Wednesday, June 20, 2012

Analysis: Faltering defense hurt Sandusky

Gene J. Puskar / AP

Jerry Sandusky leaves court Wednesday in Bellefonte, Pa.

By Wes Oliver, Special to msnbc.com

ANALYSIS

The defense ended with a whimper Wednesday in Jerry Sandusky's trial in Bellefonte, Pa.

At one point, it appeared as though the defense might get some traction. It called investigators to the stand who testified that they never informed victims about complaints from other victims. Recordings of the investigators' own interviews revealed that the victims had been coached.

It would likely not seem unreasonable to most jurors for police to let victims know that there are others. Jurors may even have little problem with letting victims know some specifics of other complaints.


Jurors, however, should wonder why investigators tried to hide their methods of making alleged victims comfortable speaking. They should ask themselves what else the investigators told those men and didn't report. The defense scored some real points when the state's investigators denied techniques that they were revealed to have used in documents that were turned over to the defense before trial.

Other than that, the defense case was marked by missteps and largely tangential testimony.

There was a parade of witnesses who knew Sandusky as a neighbor, a colleague or a mentor. The rules of evidence place strict limits on the testimony of character witnesses. Formally, they are limited to addressing the defendant's reputation for honesty, peacefulness and law-abiding character. In introducing character witnesses, lawyers are able to describe how the witnesses know the defendant.

That process of introduction gave Sandusky's lawyers an opportunity to tell the jury that his colleagues never knew of any misconduct with children. It also gave those he mentored an opportunity to tell the jury that he hadn't molested them as children.

Character witnesses don't hurt the defense, but they can add only so much. The fact that there are people who never saw Sandusky do anything inappropriate isn't inconsistent with his guilt.

Defense abruptly rests without calling Jerry Sandusky

Full coverage of the Jerry Sandusky trial

Legal analysis by Wes Oliver

And there were missteps during the defense case that really hurt.

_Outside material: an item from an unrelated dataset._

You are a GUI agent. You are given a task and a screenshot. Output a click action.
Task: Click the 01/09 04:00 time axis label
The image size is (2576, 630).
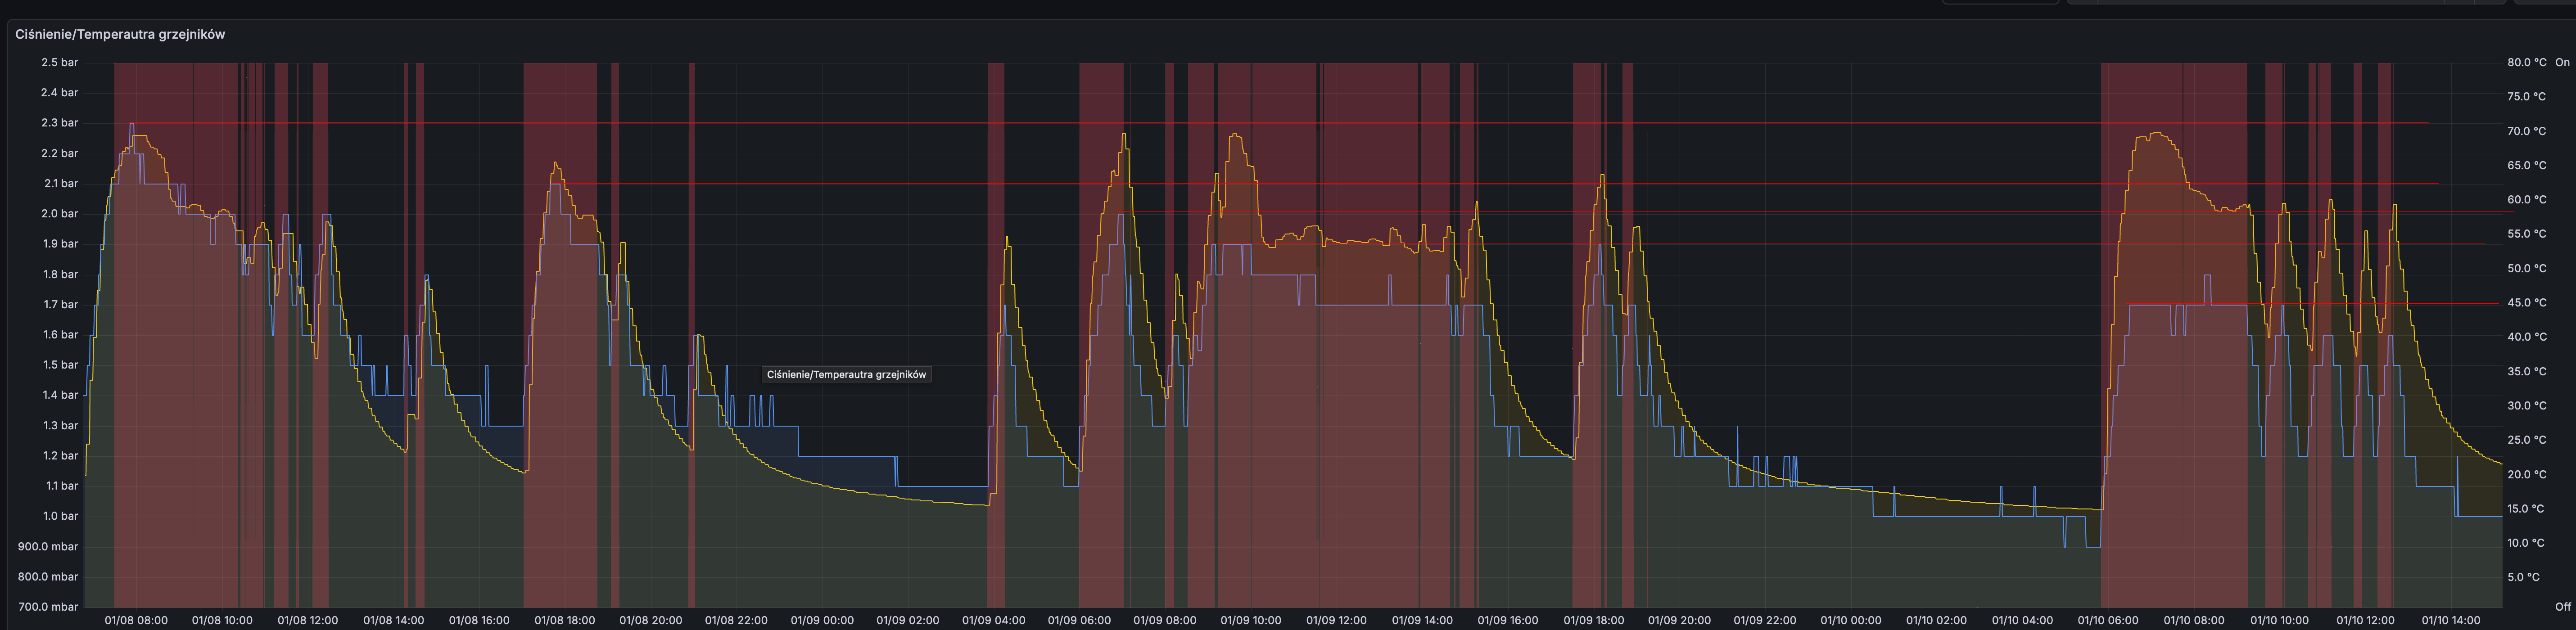coord(993,620)

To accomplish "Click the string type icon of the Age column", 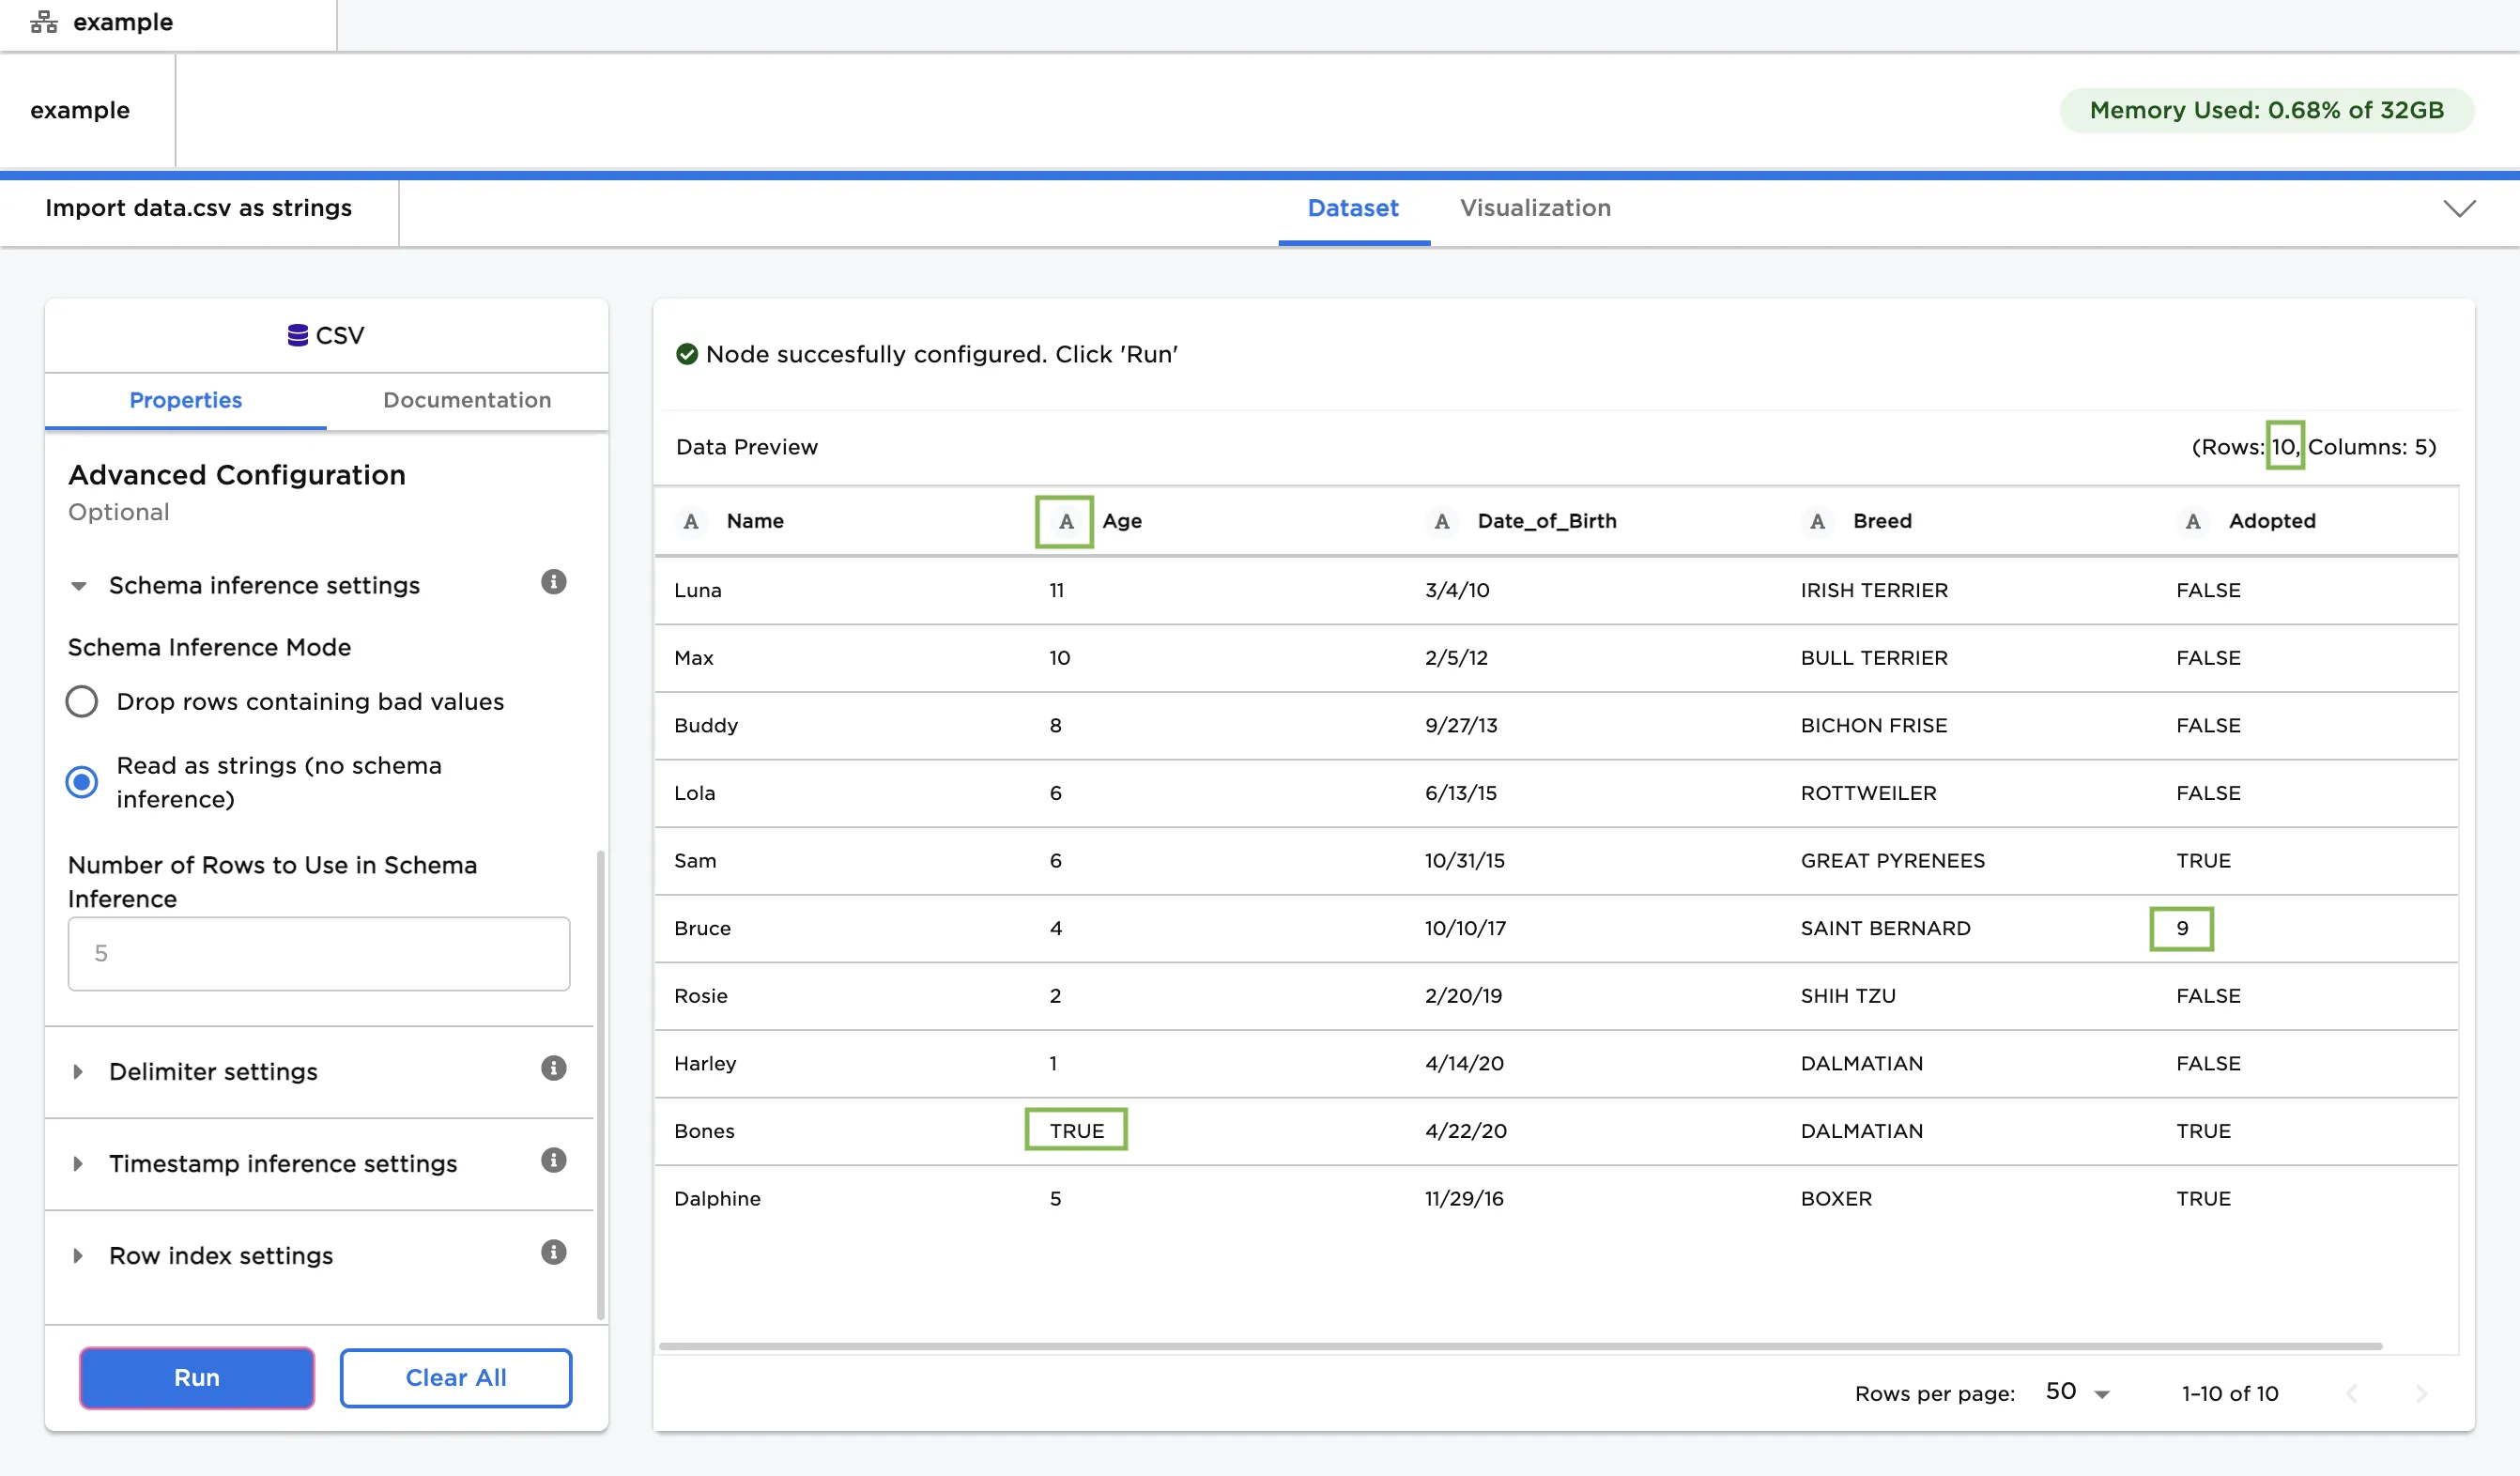I will [x=1065, y=521].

Dr. Jonathan Dranov ? who met with one of the prosecution's star witnesses, former assistant football coach Michael McQueary, after an alleged incident in a Penn State University locker room shower ? had been expected to undermine McQueary's account. But the opposite happened. Dranov bolstered McQueary's testimony, describing him as having been very upset in describing the incident.

More damning, however, was that Dranov testified that McQueary reported hearing "sexual sounds" in the shower that night. At a preliminary hearing in December in a separate but related perjury case against two for top university officials, a lawyer cross-examining McQueary got him to admit that he heard two, at most three, "slapping" sounds. The defense's cross-examination of McQueary last week didn't confine his testimony to two or three slaps, and its examination of Dranov left the jury with testimony that "sexual sounds" were heard that night.

Finally, in calling an expert who testified that Sandusky had a personality disorder that could explain away some of his behavior, the defense had to let a prosecution expert examine Sandusky.

The defense expert's testimony was worthless at best and harmful at worst ? he testified that he himself may suffer from the disorder, a disorder that he was unable to differentiate from the personalities many people have seen in their friends and colleagues.

By contrast, the prosecution's expert ? a very sharp, impeccably credentialed, well-spoken psychiatrist ? discounted the defense expert's theory and concluded that Sandusky's personality profile was consistent with a psychosexual disorder, with a focus on adolescents.

In exchange for raising the possibility of "histrionic personality disorder," the defense got a prosecution expert who said the defendant fits the profile of a pedophile, in other words. This was not a good trade.

The defense had quite the task facing it when it started presenting its case. It doesn't seem to have raised a reasonable doubt. On the whole, it seems to have aided the prosecution.